Tales of youngsters flopping out and dying from dehydration are increasing but they remain under-reported. Last May, a 26-year-old youth was found lying on his back outside Spank Music Lounge in town, bleeding from his nose and ears. No other signs of trauma were visible, so venue manager Bless Gwala told Zulu daily paper Isolezwe that it was probably an overdose, as drug use was common among patrons.
But writer and filmmaker Tiny Mungwe, who once made a film called Akekho uGogo critiquing Durban’s kwaito-driven social scene, says more fingers should be pointing at the type of society being created for today’s youth, rather than at the youth themselves.
“People are given options to get by: they are basically given groceries [in the form of social grants] and ubumnandi [fun]. You’ve got people who are at a life stage where
they’re experimenting and the options they have are really limited,” she says, putting the drug taking into perspective.
“There are so many other subcultures that exist in different racial and social contexts, where people experiment with drugs or sex or those things combined.

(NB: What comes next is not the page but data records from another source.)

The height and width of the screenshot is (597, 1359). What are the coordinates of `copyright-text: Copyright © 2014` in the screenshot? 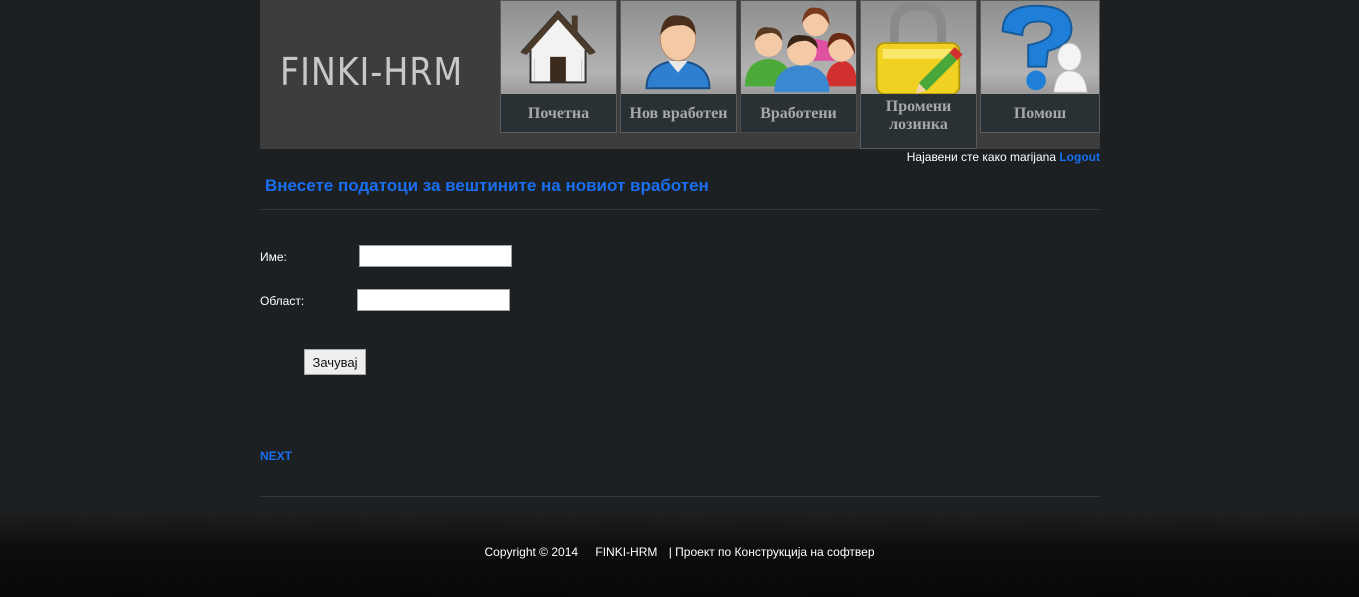 It's located at (532, 552).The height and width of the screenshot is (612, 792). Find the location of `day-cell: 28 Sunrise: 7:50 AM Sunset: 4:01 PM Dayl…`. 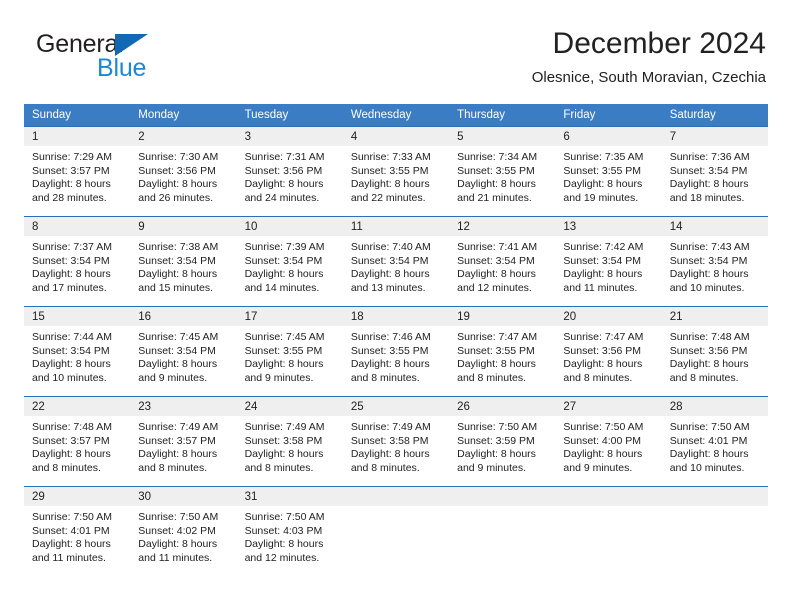

day-cell: 28 Sunrise: 7:50 AM Sunset: 4:01 PM Dayl… is located at coordinates (714, 442). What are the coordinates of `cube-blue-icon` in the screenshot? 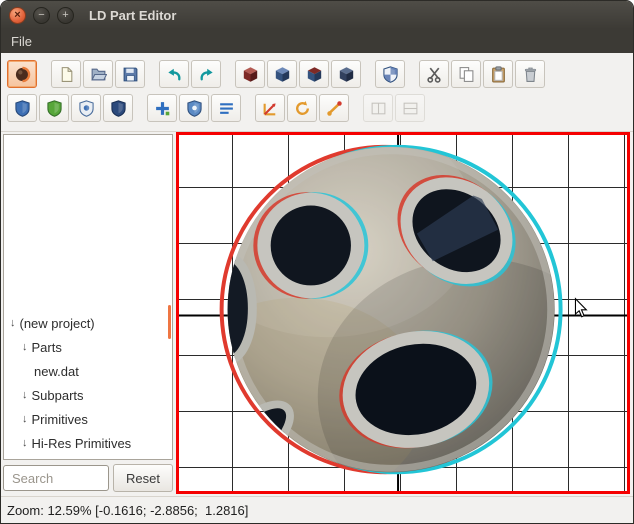 It's located at (282, 74).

‘Much more support for affluent kids’ “For white kids in the suburbs it’s okay for them to get shit-faced because they get pocket money and they don’t have to earn it. Also, there’s much more support for kids from affluent backgrounds if they get addicted to drugs, whereas with kids from the townships there is no support.”
Yet the societal impact can be seen in the rate at which shell-like RDP houses are transformed into drug-sharing zones and discotheques.

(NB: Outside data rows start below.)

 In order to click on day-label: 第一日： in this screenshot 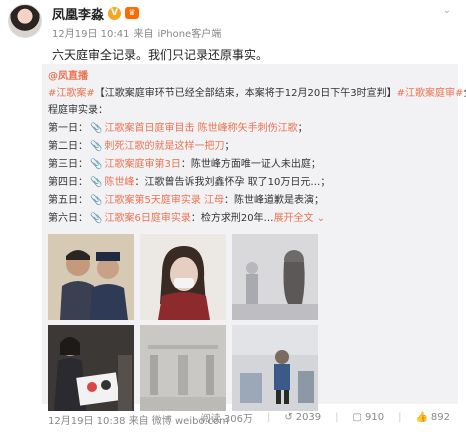, I will do `click(68, 128)`.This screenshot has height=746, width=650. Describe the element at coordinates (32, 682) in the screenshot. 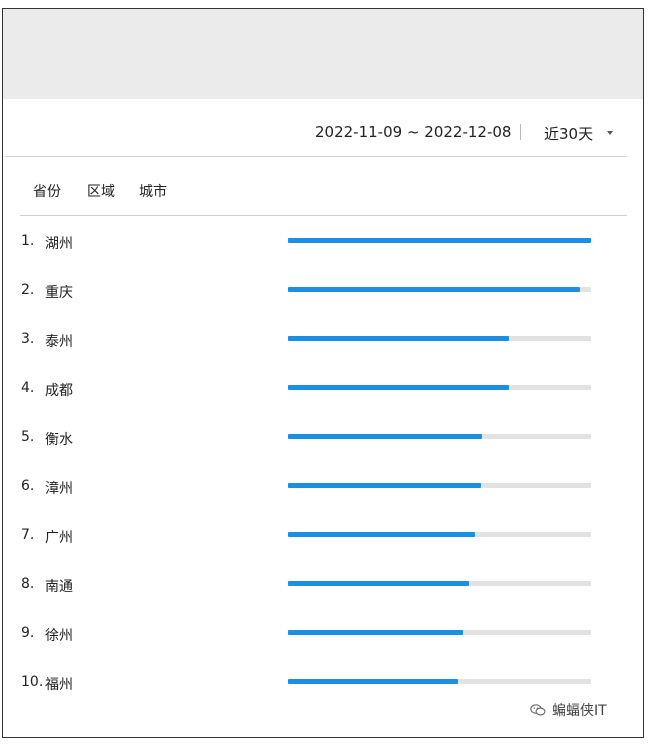

I see `rank-number: 10.` at that location.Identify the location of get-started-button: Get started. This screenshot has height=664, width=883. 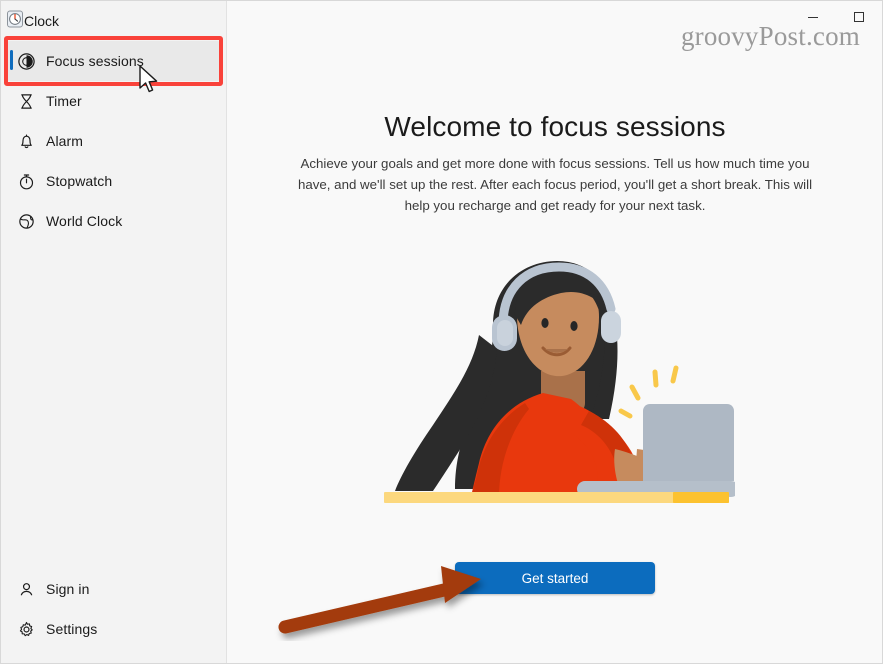
(555, 578).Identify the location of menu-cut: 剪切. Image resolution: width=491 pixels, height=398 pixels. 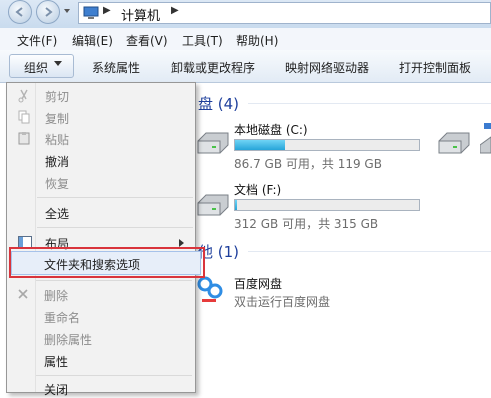
(57, 96).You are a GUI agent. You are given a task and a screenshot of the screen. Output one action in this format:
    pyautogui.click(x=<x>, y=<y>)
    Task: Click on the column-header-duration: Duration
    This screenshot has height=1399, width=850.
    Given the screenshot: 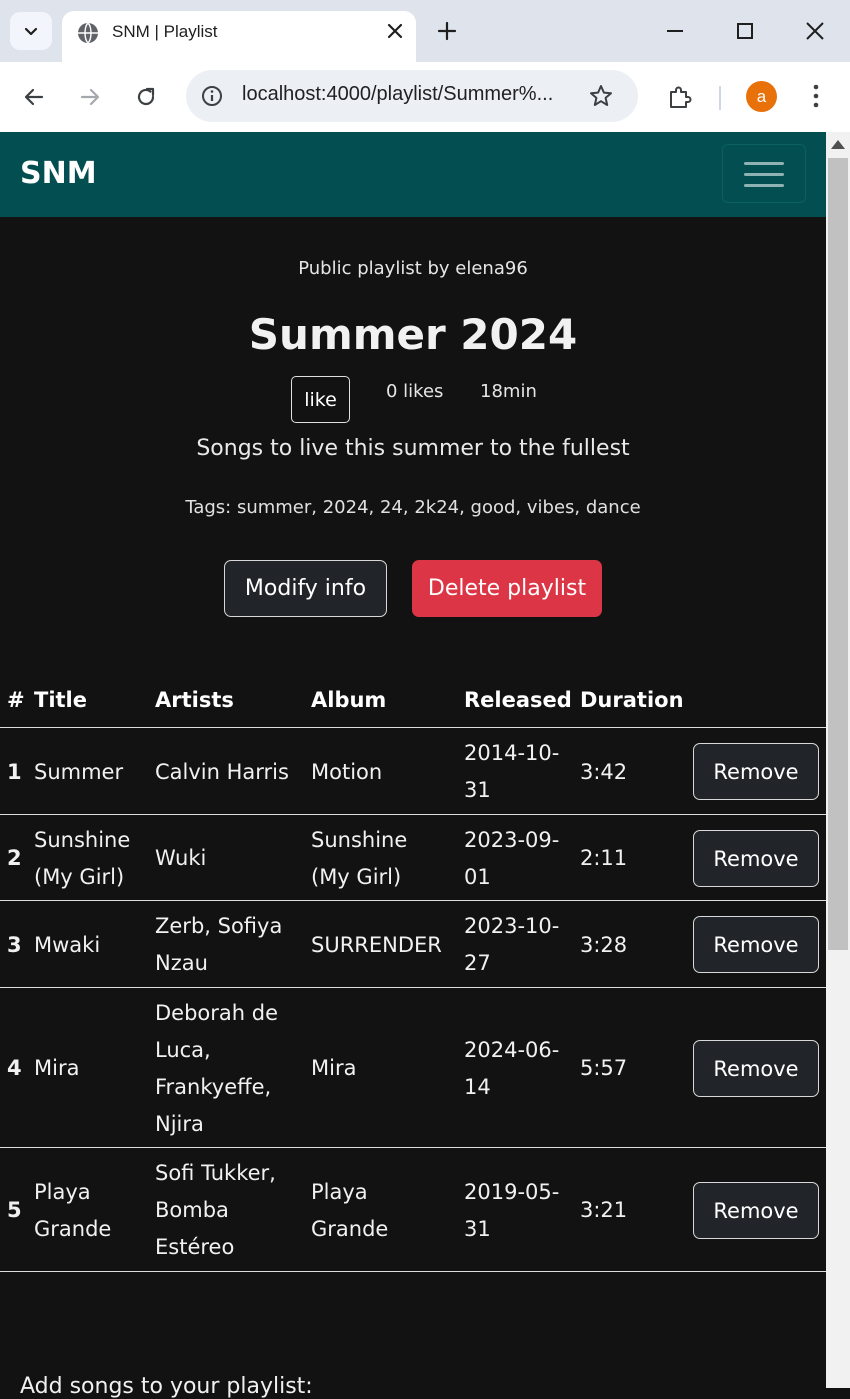 What is the action you would take?
    pyautogui.click(x=632, y=700)
    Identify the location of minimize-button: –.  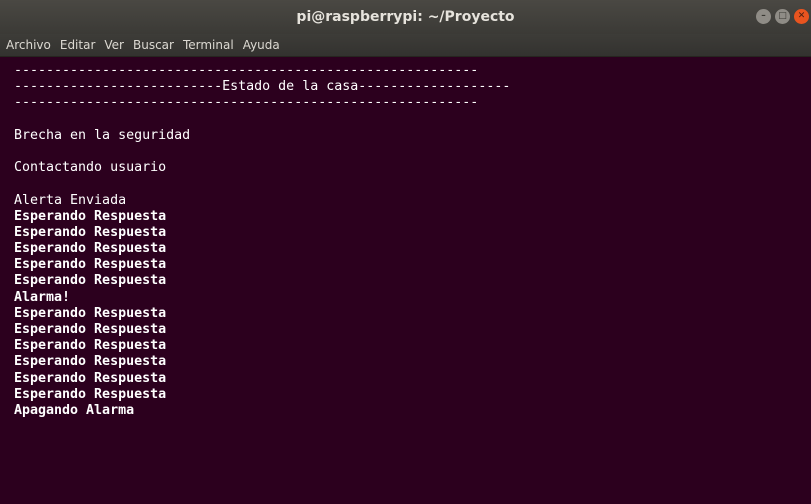
(764, 16).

“If someone is on qoh,” the dealer tells me, extolling the virtues of his product, “even if you step on their toes they won’t beef with you, there’s just this overwhelming kindness that envelops them. In my opinion, it should be freely available at the store, like liquor.”

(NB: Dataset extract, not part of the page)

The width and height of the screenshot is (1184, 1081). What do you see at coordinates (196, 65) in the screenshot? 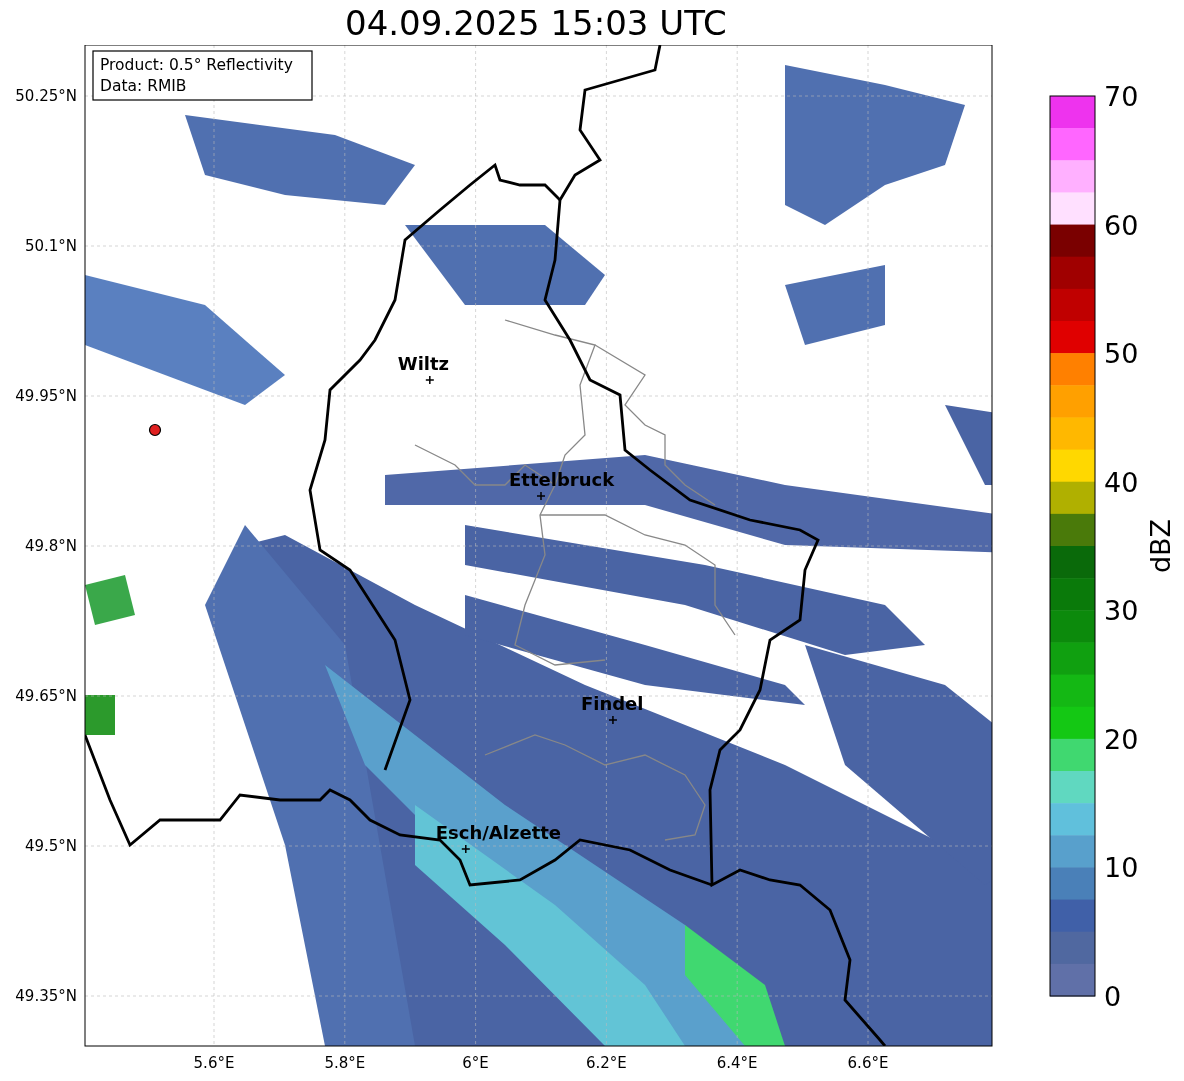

This dealer, a wiry man in an oversized hoody with a gruff but friendly disposition, supposes that his product is shipped from Nigeria.
“I’m not saying it’s coming directly from Nigeria, but if it was being made locally, we would know what’s in each consignment and how to manufacture it by now.”
Because the songs don’t go into the other side of the curtain – the long, drawn-out downers, the loss of appetite often cured with another “bang” – the pill-popping youths are left to counsel themselves and internalise the sometimes fatal effects of taking pretty much unknown substances. Names like “apple”, “Mitsubishi” and “banana” remain vague signifiers at best.
“Yes, it’s illegal and yes it’s a crime,” says a dark, beefy man in a green sweater outside a Ntuzuma shisa nyama (braai shop), “but it’s not like we’re selling whoonga [nyaope]. There are worse substances out there.
“In any case, it’s alcohol that’s killing the nation. Also, the pills today are weaker, in my experience. Before, if you took one, it would last you pretty much your whole night out. These days, you can take maybe five or four, on your own, and you’ll still be fine.”